Mechanism of calcium ion induced multilamellar vesicle DNA interaction


Mozafari M., Hasirci V.

JOURNAL OF MICROENCAPSULATION, vol.15, no.1, pp.55-65, 1998 (SCI-Expanded) identifier identifier identifier

  • Publication Type: Article / Article
  • Volume: 15 Issue: 1
  • Publication Date: 1998
  • Doi Number: 10.3109/02652049809006835
  • Journal Name: JOURNAL OF MICROENCAPSULATION
  • Journal Indexes: Science Citation Index Expanded (SCI-EXPANDED), Scopus
  • Page Numbers: pp.55-65
  • Keywords: anionic liposome, DNA, fusion, gene transfer, fusion mechanism, vesicle, multilamellar, REVERSE-PHASE EVAPORATION, PH-SENSITIVE LIPOSOMES, DIRECT GENE-TRANSFER, PHOSPHOLIPID-VESICLES, CATIONIC LIPOSOMES, MEMBRANE-FUSION, PHOSPHATIDYLSERINE VESICLES, DRUG-DELIVERY, CHOLESTEROL, AGGREGATION
  • Middle East Technical University Affiliated: Yes

Abstract

The effect of Ca2+ on the DNA interaction with anionic and neutral multilamellar vesicles (MLV) has been investigated.
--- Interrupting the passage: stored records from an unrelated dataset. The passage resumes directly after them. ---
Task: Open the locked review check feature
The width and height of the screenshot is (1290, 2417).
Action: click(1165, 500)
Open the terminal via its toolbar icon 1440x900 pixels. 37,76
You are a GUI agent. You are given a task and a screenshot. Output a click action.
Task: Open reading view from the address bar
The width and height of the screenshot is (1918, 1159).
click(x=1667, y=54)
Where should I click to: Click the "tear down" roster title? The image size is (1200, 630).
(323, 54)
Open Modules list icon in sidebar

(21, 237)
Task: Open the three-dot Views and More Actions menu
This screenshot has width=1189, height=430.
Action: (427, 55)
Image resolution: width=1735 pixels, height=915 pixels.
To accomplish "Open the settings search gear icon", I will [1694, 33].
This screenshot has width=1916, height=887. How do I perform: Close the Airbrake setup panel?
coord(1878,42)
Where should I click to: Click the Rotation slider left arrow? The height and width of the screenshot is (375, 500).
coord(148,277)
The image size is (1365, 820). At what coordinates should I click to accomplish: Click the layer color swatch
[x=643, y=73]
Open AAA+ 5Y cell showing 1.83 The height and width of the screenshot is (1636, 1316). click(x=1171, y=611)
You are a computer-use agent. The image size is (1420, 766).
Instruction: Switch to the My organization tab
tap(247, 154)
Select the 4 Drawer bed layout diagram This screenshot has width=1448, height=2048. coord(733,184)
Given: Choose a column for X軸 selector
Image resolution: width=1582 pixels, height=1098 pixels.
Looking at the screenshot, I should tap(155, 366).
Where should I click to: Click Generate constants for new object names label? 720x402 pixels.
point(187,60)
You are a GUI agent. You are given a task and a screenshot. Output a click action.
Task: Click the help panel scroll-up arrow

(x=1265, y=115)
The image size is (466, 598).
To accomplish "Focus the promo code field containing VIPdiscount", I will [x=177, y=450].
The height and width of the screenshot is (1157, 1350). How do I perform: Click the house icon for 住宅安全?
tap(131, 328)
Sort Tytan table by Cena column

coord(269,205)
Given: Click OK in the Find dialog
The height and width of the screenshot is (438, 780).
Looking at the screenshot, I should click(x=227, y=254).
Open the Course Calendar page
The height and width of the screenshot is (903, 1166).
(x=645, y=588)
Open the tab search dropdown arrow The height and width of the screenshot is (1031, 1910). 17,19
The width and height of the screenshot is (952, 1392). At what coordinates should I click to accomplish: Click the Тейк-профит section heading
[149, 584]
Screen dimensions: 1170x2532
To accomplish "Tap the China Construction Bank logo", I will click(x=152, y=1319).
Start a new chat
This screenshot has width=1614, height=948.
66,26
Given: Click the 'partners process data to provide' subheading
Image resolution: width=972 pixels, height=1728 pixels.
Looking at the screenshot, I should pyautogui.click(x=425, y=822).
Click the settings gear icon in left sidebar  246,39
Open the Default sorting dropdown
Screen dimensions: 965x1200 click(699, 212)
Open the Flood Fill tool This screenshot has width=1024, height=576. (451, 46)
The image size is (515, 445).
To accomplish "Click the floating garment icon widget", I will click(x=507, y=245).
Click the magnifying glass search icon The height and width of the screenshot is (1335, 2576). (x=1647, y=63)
DNA from wheat (Triticum aestivum L. Gerek) was introduced to a suspension of MLV, composed of phosphatidylcholine (PC): dicetylphosphate (DCP):cholesterol (CHOL) at different molar ratios, to which Ca2+ (5-75 mM) was subsequently added. Indication of aggregation and/or fusion was obtained via light-scattering examination following the addition of Ca2+ and DNA to the MLV medium. Using a UV spectrophotometric assay, it was observed that although DNA alone has no effect on negatively charged MLV, it enhances liposomal interaction in the presence of calcium ions. The minimal Ca2+ concentration required to promote the interaction was detected to be 10 mM, and the highest level of interaction was observed at 75 mM. The aggregation/fusion of vesicles was detected for uncharged MLV (with no DCP in their structure), as well as for the anionic ones containing c. 10% CHOL, but not for anionic MLV containing 40% CHOL. This is explained in terms of cholesterol decreasing the membrane fluidity (above the Tc of components) as a result of which more rigid vesicles become less prone to aggregation/fusion interactions.